# 45 day strains POST PLEASE



## Relentless999 (Jun 7, 2009)

Ill have a veg and flower setup soon.. looking to veg for 45 and flower for 45.. 
I know it might not be exactly 45, but you get the point..
I have heard the following are good 45 day strains, please post more, and opinions..  
Looking for max potency and max yield, emplasis on the yield, but has to be pretty dank!

Double Gum
Super Skunk


I have two seeds I got for free that are supposed to be 45-50 day strains, dinafem cali hash plant and dinafem blue hash, both are femenized.


----------



## blancolighter (Jun 7, 2009)

Mango, Mikado, Top 44


----------



## ozman (Jun 7, 2009)

Hey Relentless,IM thinking of getting one of them 2 strains.You going to do a grow journal on them ?I have some super skunks in veg @ the moment,I too was looking for a 45-50 day strain,I chose super skunnk because of alleged yield,according to sensi anyways lol.
But the cali hash looks good to me,Im leaning to the cali hash plant.
Anyways good luck on your choice.


----------



## nvthis (Jun 7, 2009)

Sooo... Whatcha gonna do with all yer strong, high yeilding 45 day old buds?
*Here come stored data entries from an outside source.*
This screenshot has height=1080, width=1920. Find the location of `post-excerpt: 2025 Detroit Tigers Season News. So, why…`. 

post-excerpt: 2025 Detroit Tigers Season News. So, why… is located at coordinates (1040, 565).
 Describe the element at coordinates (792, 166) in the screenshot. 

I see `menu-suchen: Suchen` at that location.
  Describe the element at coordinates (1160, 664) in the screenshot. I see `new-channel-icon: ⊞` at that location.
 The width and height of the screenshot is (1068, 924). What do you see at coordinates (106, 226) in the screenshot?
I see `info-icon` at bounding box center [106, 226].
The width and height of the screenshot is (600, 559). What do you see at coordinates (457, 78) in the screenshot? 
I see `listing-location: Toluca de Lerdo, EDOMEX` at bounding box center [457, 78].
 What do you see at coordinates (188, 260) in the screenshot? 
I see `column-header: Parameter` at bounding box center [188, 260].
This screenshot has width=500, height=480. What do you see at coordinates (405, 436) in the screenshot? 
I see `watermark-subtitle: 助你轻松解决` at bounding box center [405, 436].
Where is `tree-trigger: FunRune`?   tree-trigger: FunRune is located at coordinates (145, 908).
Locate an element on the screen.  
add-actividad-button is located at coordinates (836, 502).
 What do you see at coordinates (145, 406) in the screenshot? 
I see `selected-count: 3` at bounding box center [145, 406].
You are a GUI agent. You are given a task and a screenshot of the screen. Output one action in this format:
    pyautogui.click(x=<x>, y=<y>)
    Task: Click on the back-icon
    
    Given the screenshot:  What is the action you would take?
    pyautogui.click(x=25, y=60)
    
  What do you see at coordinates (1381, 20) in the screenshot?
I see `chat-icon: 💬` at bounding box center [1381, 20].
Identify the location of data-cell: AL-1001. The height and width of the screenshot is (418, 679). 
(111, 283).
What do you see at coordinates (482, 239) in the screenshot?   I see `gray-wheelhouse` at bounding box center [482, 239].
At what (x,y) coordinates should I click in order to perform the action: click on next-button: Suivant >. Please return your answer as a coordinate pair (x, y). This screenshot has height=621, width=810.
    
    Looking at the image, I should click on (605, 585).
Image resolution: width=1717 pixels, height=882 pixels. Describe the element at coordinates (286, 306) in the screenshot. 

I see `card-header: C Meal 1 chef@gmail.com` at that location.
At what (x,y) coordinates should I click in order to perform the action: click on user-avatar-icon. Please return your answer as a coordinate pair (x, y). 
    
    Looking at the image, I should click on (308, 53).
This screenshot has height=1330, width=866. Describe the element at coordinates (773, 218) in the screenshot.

Anyway, I have seen quite a few out there in the seed banks and open auctions. Best if ya just go look for yourself.

I only have one at the moment. My green crack mom. 45 days is too short, IMO.


----------



## Relentless999 (Jun 7, 2009)

im trying to order white label's double gum and super skunk but attitudes website is weird..


----------